Picasso Lithographie 1949-1956

The third volume of Mourlot's documentation of Picasso's graphic work at his workshop (from 1949-1956) continues his reflection on his life situation and preoccupation at the time, including Francoise Gilot (his partner at the time who he first met in 1943) and their two children Paloma and Claude. 

Francoise's image continues to appear regularly in Picasso's lithography during this period (depicted her with a characteristic circumflex above her right eye brow) but by 1950 their relationship had begun to deteriorate. The portrait he rendered of her in 1950 would be completed with Francoise crying during the entire sitting.

His images of his children Paloma and Claude are some of the most powerful of the nuclear family rendered in modern art. His Paloma with Doll is a particularly rich modern portrayal and rendering.

As his fame as a printmaker spread he was invited to provide images for the politically important International Peace Conferences of the 1950's. His choice of the Dove turned out to be enormously influential and popular by art lovers and the public in general, catapulting his fame to new heights. 

His exploration of classical themes, in particular, La Femme Au Miroir and Le Chaveliar et la Page are additional glimpses into the creative process and mind of Picasso.

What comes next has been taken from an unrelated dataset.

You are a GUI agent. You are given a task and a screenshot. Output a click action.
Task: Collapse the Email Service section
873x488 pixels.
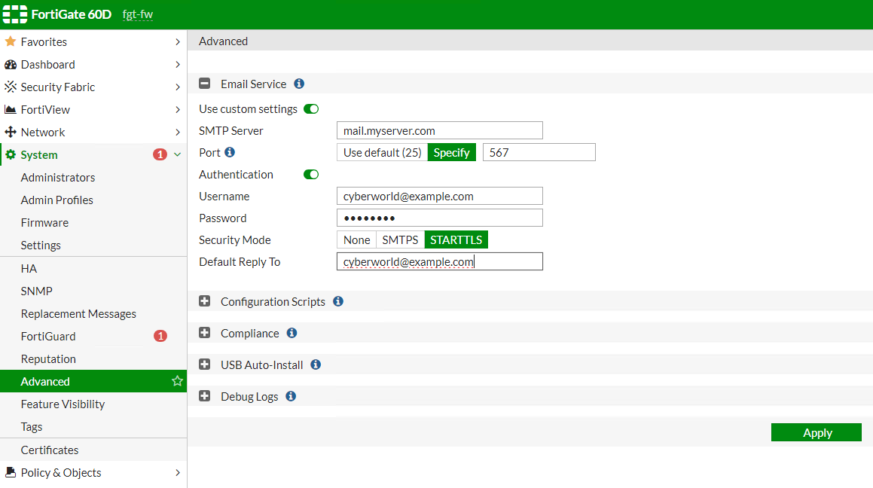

To have high quality images of the unpublished states using the same process of lithography by the same print workshop (as provided by Fernand Mourlot in this volume) gives us important insight into Picasso's thinking and creative process in a step by step fashion. Unlike oil on canvas where it is practically impossible to obtain photographs of the state before changes were made, printmaking provides this data in a tangible way, that is, the pulled lithographic proof that the artist uses as feedback and inspiration for new ideas and changes and that academics, collectors, curators and we as viewers can also use as a vital record of what was going through the mind of the artist during the very act of creation.

This process is readily apparent in the series in this volume. Thanks goes not only to Picasso and Francoise but also to Fernand Mourlot for carefully archiving and documenting this unprecedented and history making revival in modern printmaking and art.